Statistical analysis
SPSS 26.0 (IBM Corp.) was applied for data analysis, and GraphPad Prism 7.02 (GraphPad Software Inc.) was used for graph plotting. Quantitative data are presented as the mean ± standard deviation or median (interquartile range). Qualitative data are presented as n (%). The comparison of AKIP1 expression between tumor and adjacent tissues was performed using Wilcoxon's signed rank test. Receiver operating characteristic curve analysis was applied to evaluate the accuracy of AKIP1 expression for differentiating between different tissues. Associations between AKIP1 expression and clinical features were analyzed using Spearman's correlation (for ordered categorical variables) and Wilcoxon's rank sum test (for unordered categorical variables). OS was displayed in Kaplan-Meier curves and analyzed by log-rank test. Prognostic implications of variables were estimated using Cox proportional hazard model regression analysis. To further validate the correlation of AKIP1 with OS, a search for AKIP1 was performed in The Human Protein Atlas database (https://www.proteinatlas.org/ENSG00000130707-ASS1/pathology/endometrial+cancer), from which, AKIP1-related survival data derived from The Cancer Genome Atlas database (https://www.cancer.gov/about-nci/organization/ccg/research/structural-genomics/tcga) was obtained. In the in vitro experiment, AKIP1 mRNA expression was compared using one-way analysis of variance followed by Tukey's test. The cell viability between the AKIP1 siRNA group and the NC siRNA group was determined by unpaired t-test. The half maximal inhibitory concentration (IC50) was estimated by Probit regression, and the mean IC50 between the AKIP1 siRNA group and the NC siRNA group was also determined by t-test. The experiments were all performed in triplicate. P<0.05 was used to indicate a statistically significant difference.
Results
Clinical features of patients with endometrial carcinoma
The mean age of the analyzed patients with endometrial carcinoma was 63.5±9.6 years (Table I). There were 15 (14.9%) and 86 (85.1%) patients with a pre-menopause and post-menopause status, respectively. Moreover, 67 (66.3%), 11 (10.9%), 16 (15.8%) and 7 (6.9%) patients were diagnosed with endometrioid carcinoma G1/G2, endometrioid carcinoma G3, serous endometrial carcinoma and clear cell endometrial carcinoma, respectively. Furthermore, 61 (60.4%), 14 (13.9%), 20 (19.8%) and 6 (5.9%) patients were graded as FIGO stage I, stage II, stage III and stage IV, respectively. The detailed clinical characteristics of the patients with endometrial carcinoma are listed in Table I.

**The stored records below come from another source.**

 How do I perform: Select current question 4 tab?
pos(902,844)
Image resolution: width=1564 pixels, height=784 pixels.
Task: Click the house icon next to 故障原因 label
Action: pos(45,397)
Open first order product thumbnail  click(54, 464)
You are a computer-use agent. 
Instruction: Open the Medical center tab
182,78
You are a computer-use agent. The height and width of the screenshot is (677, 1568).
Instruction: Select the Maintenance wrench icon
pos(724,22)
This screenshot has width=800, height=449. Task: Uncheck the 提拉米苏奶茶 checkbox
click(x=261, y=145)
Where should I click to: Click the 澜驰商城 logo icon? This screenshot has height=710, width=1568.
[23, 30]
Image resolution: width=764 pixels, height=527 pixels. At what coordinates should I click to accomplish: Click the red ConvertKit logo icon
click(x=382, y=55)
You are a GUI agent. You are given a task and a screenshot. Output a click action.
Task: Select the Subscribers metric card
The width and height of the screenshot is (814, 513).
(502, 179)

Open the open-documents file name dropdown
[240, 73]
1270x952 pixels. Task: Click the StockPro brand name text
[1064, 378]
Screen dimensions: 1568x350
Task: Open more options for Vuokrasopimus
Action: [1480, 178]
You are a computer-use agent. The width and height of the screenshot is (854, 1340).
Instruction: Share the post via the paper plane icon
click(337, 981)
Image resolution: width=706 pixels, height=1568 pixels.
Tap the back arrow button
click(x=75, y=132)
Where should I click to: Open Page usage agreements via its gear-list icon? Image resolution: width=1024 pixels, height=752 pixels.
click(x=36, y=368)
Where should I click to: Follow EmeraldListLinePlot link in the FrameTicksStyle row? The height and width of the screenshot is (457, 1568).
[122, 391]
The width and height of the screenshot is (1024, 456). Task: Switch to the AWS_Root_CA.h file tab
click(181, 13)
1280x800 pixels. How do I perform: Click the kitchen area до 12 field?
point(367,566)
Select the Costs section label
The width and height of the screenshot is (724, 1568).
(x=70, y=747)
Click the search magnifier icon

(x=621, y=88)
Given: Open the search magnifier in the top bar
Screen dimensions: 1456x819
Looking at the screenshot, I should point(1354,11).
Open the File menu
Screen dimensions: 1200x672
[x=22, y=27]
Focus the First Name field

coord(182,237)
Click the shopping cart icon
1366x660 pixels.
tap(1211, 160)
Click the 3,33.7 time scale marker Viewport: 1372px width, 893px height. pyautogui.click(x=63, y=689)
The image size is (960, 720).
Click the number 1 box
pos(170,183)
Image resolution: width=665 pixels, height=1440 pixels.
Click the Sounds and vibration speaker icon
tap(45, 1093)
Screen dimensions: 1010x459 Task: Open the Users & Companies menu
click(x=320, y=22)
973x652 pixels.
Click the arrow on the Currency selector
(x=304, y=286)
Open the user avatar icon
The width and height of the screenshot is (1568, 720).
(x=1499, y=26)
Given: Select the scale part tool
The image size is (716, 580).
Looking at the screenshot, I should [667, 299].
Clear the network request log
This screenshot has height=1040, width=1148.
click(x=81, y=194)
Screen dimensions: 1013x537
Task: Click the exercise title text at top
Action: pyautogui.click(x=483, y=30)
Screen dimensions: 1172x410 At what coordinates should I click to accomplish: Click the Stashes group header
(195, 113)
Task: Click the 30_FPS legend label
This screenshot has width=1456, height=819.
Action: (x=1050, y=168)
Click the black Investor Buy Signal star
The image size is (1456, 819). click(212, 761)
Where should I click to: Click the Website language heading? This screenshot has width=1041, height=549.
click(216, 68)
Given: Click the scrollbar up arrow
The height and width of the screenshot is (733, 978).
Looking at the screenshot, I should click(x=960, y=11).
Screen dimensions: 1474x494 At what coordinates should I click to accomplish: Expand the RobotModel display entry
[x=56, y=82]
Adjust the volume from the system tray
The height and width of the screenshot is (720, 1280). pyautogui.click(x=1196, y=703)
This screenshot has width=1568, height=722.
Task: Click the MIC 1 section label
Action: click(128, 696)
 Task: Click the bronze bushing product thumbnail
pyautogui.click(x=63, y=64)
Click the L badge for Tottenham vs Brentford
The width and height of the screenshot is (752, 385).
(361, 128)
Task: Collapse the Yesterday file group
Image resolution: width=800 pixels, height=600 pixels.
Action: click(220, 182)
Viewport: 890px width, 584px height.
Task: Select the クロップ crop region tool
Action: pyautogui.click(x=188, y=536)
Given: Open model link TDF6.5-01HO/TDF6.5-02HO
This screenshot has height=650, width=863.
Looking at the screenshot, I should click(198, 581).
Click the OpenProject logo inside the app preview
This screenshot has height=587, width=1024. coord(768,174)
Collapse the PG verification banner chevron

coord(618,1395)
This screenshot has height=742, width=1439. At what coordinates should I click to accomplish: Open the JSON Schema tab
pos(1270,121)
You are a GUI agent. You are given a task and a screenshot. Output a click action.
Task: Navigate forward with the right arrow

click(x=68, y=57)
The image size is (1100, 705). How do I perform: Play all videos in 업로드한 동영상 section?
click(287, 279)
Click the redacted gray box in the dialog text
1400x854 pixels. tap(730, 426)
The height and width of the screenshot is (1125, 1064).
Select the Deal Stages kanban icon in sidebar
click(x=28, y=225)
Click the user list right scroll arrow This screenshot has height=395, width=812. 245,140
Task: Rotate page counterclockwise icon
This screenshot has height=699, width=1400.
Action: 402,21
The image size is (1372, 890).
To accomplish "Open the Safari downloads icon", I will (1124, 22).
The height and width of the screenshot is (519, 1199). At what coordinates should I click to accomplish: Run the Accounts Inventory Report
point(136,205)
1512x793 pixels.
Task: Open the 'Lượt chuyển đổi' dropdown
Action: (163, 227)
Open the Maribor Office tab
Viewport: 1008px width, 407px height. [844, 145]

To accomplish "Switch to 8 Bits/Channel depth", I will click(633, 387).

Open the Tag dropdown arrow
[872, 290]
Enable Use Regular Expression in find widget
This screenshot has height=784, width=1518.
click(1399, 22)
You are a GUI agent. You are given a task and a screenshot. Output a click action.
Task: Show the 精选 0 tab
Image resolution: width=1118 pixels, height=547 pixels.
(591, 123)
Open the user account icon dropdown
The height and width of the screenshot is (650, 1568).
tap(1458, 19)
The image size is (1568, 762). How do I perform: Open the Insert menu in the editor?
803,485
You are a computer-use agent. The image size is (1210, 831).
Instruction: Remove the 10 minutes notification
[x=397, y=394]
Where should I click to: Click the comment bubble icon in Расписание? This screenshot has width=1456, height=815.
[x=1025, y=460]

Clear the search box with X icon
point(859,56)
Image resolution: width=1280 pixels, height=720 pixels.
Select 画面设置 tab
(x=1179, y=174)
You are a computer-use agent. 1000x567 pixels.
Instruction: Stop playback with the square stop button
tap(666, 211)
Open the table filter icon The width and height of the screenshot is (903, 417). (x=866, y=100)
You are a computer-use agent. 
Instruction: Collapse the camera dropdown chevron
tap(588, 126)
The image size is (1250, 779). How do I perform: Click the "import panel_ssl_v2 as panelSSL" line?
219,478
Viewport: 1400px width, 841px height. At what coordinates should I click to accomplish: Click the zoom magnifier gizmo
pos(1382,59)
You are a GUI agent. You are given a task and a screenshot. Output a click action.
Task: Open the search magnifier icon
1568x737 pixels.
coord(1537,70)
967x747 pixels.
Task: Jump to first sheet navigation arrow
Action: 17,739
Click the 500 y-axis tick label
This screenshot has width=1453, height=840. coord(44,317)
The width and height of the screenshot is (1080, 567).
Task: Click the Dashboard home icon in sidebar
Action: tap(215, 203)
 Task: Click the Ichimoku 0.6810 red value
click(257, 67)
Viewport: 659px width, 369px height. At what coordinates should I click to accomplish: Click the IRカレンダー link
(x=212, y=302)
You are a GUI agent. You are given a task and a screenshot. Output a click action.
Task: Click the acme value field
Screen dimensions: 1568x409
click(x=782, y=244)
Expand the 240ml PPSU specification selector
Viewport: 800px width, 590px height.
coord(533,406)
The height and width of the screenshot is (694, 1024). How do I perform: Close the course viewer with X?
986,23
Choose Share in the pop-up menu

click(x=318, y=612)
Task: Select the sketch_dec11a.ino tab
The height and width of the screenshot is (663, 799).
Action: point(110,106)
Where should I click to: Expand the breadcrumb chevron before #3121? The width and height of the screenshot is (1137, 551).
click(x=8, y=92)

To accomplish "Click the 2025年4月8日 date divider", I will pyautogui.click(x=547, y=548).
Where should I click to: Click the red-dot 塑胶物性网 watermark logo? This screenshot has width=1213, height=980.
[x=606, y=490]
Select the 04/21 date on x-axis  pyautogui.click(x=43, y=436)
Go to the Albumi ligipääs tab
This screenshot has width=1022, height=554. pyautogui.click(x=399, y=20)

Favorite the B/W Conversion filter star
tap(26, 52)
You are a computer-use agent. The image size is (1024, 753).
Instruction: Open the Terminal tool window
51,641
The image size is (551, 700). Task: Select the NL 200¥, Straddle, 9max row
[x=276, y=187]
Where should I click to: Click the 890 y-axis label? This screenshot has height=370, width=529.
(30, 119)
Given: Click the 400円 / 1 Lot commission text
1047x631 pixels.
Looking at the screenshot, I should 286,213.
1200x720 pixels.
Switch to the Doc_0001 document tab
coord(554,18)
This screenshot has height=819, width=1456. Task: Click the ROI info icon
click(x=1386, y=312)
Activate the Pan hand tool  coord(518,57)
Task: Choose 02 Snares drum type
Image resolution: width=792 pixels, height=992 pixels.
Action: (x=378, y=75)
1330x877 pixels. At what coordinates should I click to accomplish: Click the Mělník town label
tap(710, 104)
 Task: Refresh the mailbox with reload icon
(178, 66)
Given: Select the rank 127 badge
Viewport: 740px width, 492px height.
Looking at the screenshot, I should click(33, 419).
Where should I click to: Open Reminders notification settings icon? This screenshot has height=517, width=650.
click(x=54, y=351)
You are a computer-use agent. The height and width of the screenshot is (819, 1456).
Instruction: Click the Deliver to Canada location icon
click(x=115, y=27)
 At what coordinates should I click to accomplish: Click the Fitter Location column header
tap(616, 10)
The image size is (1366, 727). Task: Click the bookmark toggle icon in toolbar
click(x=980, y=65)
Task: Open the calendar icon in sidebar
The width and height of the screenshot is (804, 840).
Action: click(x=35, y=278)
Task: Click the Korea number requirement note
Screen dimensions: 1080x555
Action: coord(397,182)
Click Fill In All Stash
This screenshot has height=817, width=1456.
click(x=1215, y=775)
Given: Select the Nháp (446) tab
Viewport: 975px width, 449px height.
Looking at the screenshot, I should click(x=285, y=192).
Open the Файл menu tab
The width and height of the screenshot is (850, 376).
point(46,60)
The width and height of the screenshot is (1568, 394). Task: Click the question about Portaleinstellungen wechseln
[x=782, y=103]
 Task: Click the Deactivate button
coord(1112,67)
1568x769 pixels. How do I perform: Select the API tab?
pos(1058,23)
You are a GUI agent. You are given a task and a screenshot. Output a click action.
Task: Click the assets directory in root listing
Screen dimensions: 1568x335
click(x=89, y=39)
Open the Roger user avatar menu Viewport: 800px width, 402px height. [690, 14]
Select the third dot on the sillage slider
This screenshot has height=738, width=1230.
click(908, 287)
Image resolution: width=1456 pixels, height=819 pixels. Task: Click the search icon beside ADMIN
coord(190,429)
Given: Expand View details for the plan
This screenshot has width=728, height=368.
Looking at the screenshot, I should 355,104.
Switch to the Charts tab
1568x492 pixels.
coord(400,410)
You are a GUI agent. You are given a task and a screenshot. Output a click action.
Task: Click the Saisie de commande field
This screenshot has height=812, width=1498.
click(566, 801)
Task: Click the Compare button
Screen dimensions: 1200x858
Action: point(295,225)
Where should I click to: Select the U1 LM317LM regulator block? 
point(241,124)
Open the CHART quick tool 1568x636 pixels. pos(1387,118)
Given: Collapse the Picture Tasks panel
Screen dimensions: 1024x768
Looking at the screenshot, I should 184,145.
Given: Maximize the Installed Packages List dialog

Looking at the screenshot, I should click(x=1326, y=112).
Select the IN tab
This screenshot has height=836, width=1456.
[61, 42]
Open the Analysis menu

AKIP1 expression in patients with endometrial carcinoma
AKIP1 IHC score was increased in tumor tissue compared with that in adjacent tissue in the patients with endometrial carcinoma [median (IQR), 4.0 (3.0-6.0) vs. 2.0 (2.0-4.0); P<0.001; Fig. 1A and B]. Moreover, AKIP1 IHC score was able to differentiate tumor tissue from adjacent tissue, with an area under the curve (AUC) of 0.778 (95% CI, 0.715-0.842; Fig. 1C).
AKIP1 mRNA expression was also elevated in tumor tissues compared with that in adjacent tissues in the patients with endometrial carcinoma [median (IQR), 2.219 (1.739-3.489) vs. 0.993 (0.719-1.577); P<0.001; Fig. 1D]. Moreover, AKIP1 mRNA expression was also able to differentiate between tumor tissue and adjacent tissue, with an AUC of 0.865 (95% CI, 0.797-0.932; Fig. 1E).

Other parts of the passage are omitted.